EXERCISE OBJECTIVE
What you give back should be exactly the opening lines of the data, ending with the line that contains "Close the 人文学科学术写作指南.pdf tab" and including it.

Stored items
--

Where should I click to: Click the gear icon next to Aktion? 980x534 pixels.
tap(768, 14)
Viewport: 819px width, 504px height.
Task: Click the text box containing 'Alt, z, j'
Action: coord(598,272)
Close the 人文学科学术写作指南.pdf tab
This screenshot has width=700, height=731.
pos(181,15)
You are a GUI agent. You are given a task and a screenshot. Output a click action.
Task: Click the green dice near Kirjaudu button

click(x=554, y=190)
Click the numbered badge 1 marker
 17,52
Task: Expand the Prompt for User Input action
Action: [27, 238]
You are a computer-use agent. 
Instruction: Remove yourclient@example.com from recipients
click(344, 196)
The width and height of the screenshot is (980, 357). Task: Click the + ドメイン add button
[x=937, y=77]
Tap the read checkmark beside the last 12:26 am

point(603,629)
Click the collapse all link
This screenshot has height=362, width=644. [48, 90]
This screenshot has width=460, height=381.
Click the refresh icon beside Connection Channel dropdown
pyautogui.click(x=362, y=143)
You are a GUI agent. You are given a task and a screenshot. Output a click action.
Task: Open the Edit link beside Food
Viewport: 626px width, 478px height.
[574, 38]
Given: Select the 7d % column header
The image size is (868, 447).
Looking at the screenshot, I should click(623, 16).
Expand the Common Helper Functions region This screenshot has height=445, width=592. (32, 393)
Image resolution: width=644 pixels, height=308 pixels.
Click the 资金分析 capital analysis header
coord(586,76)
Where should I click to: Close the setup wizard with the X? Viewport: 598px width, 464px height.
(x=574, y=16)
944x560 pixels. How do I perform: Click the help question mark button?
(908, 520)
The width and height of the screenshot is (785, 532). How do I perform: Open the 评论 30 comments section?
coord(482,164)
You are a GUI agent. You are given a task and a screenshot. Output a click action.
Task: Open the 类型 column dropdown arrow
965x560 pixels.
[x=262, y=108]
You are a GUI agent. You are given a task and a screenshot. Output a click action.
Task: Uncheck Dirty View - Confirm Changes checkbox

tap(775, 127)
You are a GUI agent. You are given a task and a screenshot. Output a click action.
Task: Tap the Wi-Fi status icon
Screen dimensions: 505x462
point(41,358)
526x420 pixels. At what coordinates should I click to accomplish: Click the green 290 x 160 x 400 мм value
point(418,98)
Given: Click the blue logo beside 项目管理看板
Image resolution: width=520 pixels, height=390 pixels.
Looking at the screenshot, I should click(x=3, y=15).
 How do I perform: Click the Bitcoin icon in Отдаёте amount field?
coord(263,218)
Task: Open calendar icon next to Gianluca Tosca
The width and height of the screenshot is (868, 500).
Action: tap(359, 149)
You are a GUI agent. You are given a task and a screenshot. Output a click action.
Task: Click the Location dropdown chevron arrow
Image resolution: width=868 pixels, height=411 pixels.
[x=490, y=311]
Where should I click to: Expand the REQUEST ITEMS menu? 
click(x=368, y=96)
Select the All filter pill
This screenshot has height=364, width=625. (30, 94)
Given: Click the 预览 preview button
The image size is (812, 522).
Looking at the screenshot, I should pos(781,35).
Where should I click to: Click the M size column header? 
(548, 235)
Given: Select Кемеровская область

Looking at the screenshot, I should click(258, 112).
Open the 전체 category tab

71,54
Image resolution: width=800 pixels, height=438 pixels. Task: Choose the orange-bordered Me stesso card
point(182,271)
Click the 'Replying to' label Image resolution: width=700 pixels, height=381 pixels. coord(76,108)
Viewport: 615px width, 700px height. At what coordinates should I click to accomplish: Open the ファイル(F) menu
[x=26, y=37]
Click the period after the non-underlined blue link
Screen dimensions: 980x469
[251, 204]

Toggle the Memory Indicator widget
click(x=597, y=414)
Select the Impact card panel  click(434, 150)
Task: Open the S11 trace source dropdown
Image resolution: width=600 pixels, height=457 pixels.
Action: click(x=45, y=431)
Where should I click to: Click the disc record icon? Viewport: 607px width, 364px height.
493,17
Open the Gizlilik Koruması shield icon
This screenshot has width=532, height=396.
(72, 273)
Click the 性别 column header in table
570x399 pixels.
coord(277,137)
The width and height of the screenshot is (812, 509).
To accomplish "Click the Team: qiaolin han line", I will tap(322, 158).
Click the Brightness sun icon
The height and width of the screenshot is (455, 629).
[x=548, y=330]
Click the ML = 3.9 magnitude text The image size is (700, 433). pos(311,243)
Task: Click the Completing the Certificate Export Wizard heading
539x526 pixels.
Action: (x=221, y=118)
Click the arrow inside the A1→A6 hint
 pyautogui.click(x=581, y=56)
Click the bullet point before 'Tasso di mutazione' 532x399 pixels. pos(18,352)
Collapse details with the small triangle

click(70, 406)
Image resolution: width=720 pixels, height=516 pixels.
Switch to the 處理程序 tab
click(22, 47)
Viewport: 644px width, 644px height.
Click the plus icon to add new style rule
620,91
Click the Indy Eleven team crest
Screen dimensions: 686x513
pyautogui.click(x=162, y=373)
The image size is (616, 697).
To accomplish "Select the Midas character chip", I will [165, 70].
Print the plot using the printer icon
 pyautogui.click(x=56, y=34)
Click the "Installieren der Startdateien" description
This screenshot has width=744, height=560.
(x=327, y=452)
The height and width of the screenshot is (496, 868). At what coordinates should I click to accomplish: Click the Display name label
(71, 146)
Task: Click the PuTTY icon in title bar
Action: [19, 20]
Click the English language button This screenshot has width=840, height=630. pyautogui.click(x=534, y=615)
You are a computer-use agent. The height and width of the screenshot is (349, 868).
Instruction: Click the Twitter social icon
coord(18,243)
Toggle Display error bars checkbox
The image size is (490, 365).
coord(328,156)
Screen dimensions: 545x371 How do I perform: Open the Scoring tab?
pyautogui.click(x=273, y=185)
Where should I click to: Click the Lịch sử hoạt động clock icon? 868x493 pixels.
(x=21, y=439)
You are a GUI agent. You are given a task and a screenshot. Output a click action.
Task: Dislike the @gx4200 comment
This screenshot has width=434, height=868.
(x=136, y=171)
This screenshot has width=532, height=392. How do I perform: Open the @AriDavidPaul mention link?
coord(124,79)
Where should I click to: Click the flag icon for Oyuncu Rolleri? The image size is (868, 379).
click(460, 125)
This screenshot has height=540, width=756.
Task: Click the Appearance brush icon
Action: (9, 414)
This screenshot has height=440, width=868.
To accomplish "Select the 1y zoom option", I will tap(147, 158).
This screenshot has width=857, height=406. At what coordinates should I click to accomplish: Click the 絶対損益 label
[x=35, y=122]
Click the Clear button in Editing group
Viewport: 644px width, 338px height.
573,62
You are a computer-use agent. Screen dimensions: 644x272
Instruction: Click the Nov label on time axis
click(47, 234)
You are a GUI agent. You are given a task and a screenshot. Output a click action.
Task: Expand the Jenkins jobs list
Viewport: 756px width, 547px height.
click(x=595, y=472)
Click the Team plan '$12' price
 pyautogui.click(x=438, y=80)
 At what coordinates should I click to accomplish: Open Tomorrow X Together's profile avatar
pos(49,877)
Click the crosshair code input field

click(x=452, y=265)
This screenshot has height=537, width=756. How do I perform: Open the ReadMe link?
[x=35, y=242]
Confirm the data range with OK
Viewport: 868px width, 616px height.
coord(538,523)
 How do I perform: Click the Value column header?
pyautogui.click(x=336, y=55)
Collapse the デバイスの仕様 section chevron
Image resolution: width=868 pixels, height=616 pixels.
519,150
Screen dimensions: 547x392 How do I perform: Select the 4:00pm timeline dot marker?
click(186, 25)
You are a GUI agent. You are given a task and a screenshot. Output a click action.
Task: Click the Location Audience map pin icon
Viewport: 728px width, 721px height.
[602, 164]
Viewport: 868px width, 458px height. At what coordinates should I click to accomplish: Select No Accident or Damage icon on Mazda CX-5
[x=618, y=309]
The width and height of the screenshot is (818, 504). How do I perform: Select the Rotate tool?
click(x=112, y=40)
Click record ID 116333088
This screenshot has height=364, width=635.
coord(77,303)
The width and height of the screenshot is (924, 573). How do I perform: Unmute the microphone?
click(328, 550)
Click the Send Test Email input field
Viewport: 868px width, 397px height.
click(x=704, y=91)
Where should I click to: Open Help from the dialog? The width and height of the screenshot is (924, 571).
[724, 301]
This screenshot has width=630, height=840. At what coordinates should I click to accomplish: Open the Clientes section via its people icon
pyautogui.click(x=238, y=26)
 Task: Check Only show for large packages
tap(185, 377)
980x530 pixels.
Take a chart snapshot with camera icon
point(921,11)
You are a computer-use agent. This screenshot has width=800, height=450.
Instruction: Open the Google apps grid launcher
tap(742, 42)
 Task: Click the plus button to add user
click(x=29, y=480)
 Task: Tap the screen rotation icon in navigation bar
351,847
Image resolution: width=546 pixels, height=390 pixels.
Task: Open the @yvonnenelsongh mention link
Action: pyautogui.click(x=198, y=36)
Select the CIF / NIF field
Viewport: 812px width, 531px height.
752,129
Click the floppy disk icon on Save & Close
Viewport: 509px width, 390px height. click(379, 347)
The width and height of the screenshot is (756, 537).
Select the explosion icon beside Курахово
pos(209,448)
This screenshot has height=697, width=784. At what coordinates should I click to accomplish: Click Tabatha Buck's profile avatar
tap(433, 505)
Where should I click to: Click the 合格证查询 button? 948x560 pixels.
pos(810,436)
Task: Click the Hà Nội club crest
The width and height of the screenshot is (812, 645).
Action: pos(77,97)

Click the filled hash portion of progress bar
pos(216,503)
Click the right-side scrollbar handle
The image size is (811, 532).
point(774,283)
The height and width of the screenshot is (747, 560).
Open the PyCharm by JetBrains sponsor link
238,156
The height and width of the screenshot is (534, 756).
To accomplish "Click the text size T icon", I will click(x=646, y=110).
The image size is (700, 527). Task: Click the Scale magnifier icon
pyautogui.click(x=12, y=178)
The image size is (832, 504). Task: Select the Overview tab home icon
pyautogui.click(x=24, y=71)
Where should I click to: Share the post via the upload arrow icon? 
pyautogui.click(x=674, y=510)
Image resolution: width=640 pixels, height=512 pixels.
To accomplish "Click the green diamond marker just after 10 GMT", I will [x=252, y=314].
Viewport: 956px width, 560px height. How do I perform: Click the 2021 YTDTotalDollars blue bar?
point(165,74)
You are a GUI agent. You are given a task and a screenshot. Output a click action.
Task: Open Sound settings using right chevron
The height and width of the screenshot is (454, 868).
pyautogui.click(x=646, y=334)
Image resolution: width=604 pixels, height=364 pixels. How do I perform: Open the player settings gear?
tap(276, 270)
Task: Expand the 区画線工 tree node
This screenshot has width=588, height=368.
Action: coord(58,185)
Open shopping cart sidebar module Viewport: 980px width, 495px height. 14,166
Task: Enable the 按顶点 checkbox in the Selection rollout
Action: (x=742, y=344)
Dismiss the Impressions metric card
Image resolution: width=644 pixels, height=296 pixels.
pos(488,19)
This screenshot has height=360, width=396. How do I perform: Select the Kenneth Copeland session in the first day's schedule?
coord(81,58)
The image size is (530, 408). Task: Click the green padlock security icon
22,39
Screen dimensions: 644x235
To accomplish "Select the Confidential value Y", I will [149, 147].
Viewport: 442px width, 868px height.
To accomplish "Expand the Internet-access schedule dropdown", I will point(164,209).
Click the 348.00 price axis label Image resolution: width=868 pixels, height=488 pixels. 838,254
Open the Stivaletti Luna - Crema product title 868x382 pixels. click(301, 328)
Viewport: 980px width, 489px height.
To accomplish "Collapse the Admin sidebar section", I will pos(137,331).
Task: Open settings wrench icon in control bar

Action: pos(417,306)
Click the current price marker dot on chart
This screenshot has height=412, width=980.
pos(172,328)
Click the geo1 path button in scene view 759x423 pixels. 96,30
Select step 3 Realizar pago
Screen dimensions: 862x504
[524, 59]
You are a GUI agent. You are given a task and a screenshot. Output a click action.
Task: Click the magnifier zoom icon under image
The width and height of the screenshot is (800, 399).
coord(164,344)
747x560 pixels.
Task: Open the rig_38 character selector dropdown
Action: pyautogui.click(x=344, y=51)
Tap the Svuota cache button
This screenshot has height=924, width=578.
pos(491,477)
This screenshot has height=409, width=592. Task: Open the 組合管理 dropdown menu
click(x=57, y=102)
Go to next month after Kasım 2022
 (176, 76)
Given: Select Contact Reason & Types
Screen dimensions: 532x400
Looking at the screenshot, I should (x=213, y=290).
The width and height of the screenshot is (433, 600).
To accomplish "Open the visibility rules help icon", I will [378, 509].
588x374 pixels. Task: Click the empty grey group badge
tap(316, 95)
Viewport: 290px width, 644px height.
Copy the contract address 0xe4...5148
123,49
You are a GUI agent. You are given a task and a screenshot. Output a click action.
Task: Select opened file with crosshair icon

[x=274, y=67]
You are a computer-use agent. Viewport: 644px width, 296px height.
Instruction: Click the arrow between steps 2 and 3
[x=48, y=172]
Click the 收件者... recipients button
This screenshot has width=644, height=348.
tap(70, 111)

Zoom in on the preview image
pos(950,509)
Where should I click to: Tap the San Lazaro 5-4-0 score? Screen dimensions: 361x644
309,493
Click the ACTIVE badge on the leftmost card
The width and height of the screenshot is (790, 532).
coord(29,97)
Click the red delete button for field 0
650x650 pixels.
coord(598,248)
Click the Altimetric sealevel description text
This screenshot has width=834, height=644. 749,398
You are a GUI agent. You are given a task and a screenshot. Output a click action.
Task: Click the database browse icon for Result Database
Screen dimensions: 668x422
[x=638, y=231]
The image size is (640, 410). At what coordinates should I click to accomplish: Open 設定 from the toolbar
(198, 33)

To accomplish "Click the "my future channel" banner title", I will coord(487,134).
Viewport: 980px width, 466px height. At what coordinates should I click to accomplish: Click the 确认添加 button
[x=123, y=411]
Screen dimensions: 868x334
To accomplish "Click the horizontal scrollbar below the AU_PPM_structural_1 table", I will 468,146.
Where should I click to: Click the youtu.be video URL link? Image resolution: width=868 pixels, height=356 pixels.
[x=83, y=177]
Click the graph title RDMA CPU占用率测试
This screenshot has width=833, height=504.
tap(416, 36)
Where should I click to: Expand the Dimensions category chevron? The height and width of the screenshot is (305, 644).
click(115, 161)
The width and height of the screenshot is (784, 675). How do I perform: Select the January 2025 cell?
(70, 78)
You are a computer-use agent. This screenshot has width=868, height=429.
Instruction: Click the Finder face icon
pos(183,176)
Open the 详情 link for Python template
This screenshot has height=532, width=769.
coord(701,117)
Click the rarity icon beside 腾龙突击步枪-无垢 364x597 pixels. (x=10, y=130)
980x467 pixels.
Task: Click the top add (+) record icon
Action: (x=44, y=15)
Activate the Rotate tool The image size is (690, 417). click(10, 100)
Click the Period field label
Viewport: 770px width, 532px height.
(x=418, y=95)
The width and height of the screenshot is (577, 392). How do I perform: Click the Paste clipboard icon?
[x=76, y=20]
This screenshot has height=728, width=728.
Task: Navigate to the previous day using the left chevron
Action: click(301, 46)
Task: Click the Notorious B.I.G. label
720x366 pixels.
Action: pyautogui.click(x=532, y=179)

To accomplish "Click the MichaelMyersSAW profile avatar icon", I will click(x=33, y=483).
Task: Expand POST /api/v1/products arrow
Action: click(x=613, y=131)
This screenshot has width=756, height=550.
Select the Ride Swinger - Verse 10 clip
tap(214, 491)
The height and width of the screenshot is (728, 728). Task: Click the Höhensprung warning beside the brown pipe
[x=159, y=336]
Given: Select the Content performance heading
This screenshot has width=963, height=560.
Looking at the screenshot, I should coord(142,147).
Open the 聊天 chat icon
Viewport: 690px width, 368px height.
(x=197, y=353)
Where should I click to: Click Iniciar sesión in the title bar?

--

EXERCISE RESPONSE
Where should I click to: Click the gear icon next to Aktion? 980x534 pixels.
tap(768, 14)
Viewport: 819px width, 504px height.
Task: Click the text box containing 'Alt, z, j'
Action: coord(598,272)
Close the 人文学科学术写作指南.pdf tab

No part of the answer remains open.